THE PROBLEM: Give every line from the start of the records down to the line containing "Looking at the screenshot, I should tap(1505, 395).", inclusive, as a numbered list, leaving out blank lines.
## Start STORED RECORDS
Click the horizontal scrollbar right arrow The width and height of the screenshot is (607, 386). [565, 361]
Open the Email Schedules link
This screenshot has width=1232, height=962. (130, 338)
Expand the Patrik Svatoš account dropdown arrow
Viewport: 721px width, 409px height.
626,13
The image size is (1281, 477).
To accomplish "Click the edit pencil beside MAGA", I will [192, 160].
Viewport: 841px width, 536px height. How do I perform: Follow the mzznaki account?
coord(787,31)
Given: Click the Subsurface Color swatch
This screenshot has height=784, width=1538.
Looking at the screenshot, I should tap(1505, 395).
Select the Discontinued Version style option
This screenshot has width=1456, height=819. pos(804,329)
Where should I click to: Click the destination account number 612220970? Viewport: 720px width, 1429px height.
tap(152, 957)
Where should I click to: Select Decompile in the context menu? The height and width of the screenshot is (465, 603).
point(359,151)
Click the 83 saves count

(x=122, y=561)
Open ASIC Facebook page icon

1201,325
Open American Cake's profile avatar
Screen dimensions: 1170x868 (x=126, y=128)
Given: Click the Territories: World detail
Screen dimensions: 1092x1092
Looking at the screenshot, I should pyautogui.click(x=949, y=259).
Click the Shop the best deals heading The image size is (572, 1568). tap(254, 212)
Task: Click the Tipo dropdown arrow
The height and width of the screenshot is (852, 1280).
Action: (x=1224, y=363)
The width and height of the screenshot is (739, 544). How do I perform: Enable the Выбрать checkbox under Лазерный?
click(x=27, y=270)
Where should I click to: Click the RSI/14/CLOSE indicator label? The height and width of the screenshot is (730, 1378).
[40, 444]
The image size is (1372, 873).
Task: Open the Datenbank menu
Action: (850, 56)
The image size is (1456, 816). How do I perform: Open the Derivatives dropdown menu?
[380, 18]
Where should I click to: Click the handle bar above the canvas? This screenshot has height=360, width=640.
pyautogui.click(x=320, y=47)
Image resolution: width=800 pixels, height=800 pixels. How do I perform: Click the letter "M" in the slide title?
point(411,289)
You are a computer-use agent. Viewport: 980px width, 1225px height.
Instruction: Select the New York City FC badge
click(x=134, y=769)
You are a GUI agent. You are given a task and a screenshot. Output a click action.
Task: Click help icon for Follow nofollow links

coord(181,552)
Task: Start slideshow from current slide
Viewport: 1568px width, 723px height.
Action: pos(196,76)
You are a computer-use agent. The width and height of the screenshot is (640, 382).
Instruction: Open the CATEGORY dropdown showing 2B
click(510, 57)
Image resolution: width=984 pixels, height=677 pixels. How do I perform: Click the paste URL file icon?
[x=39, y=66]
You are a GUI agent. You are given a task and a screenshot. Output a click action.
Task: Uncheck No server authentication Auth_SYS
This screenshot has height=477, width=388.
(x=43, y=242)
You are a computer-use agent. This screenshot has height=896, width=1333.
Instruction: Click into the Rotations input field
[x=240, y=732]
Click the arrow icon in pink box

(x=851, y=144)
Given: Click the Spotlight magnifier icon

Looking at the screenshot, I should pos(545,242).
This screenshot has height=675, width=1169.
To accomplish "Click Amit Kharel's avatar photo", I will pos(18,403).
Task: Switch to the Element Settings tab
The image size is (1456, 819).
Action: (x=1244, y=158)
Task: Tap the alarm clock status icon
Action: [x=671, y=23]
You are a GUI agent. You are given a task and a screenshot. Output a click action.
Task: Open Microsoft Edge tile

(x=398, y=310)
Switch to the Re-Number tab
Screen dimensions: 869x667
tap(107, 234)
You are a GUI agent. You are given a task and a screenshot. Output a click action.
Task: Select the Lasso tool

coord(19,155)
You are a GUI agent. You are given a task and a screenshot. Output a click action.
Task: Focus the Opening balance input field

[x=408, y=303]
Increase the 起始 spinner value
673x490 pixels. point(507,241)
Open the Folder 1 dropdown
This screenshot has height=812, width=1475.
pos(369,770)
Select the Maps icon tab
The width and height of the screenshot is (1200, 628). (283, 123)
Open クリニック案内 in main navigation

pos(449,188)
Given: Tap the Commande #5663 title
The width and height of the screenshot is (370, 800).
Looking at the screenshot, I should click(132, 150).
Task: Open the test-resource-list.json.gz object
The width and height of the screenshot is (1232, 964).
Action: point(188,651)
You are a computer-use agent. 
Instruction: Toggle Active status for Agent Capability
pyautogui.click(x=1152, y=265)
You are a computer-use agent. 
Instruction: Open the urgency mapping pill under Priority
## End STORED RECORDS
ANSWER TO THE EXERCISE:
1. Click the horizontal scrollbar right arrow The width and height of the screenshot is (607, 386). [565, 361]
2. Open the Email Schedules link
3. This screenshot has width=1232, height=962. (130, 338)
4. Expand the Patrik Svatoš account dropdown arrow
5. Viewport: 721px width, 409px height.
6. 626,13
7. The image size is (1281, 477).
8. To accomplish "Click the edit pencil beside MAGA", I will [192, 160].
9. Viewport: 841px width, 536px height. How do I perform: Follow the mzznaki account?
10. coord(787,31)
11. Given: Click the Subsurface Color swatch
12. This screenshot has height=784, width=1538.
13. Looking at the screenshot, I should tap(1505, 395).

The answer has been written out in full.